I do find a lot of myself in Rochester though: the tragic mistake early in life, the dissipation which follows from the despair attendant to that mistake, the hardness of character which results from it. But especially that longing to be a better man, to rise above his circumstances and find his way back to the light. And when he thinks he's found, in Jane, the angel to lead him back to that light, I think, "even so".
But I also see something of myself in Jane, early on in the story. The childhood is quite similar. And that scene where she more or less snaps, and stands up to her aunt...I had a scene very much like that with my stepmother. And then it led to the same sort of willfulness as I grew up: a determination never to let myself be bullied and trampled on again. Or to stand by and watch anyone else be treated so.

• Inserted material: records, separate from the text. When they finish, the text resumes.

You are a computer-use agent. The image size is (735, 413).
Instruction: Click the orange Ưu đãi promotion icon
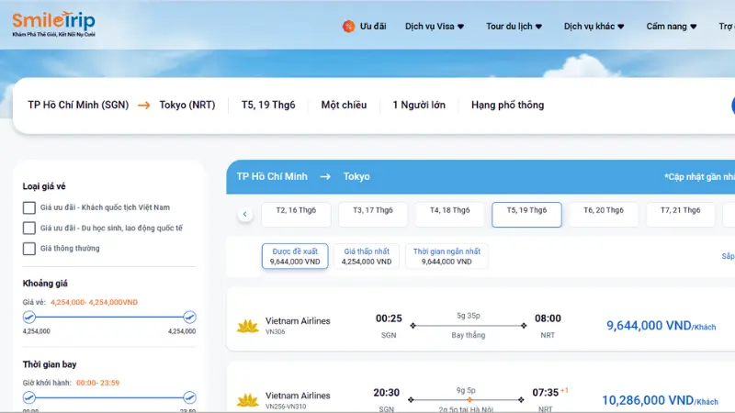coord(348,27)
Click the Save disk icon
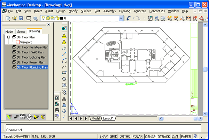209x140 pixels. pyautogui.click(x=21, y=18)
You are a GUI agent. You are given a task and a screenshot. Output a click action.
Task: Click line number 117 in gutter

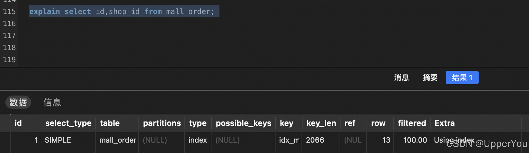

And then Jane, alone on the moor, cast off from all she knows and loves, is the best metaphorical picture I have ever encountered of where I have been, emotionally, since...well, you know. Exactly it. Especially because it is, for her, just the latest in a series of hard knocks that always seem to end with her alone, destitute, and friendless. But most especially this part:
(Jane has been worrying, despite her own pain, of her beloved's sufferings, and what they might drive him to) "Gentle reader, may you never feel what I then felt! May your eyes never shed such stormy, scalding, heart-wrung tears as poured from mine. May you never appeal to Heaven in prayers so hopeless and so agonised as in that hour left my lips; for never may you, like me, dread to be the instrument of evil to what you wholly love."I have. I have felt what she then felt; and feel it still. I've said those prayers and shed those tears. "The instrument of evil to what you wholly love." The only other author I've come across who touched on this was Richard Llewellyn, who said, "A horrible feeling, it is, to know you are a burden in body and spirit to somebody dear to you." There is no pain like the pain of knowing, or fearing, that you've hurt someone you love.
3 comments:
omg that speech by Jane is the best "fuck you" of all literature
The one to her aunt?
no no the big one!
(Jane speaking) "Do you think I can stay and become nothing to you? Do you think I am an automaton?--a machine without feelings? and can bear to have my morsel of bread snatched from my lips, and my drop of living water dashed from my cup? Do you think, because I am poor, obscure, plain, and little, I am soulless and heartless? You think wrong!--I have as much soul as you,--and full as much heart! And if God had gifted me with some beauty and much wealth, I should have made it as hard for you to leave me, as it is now for me to leave you. I am not talking to you now through the medium of custom, conventionalities, nor even of mortal flesh;--it is my spirit that addresses your spirit; just as if both had passed through the grave, and we stood at God's feet, equal,--as we are!"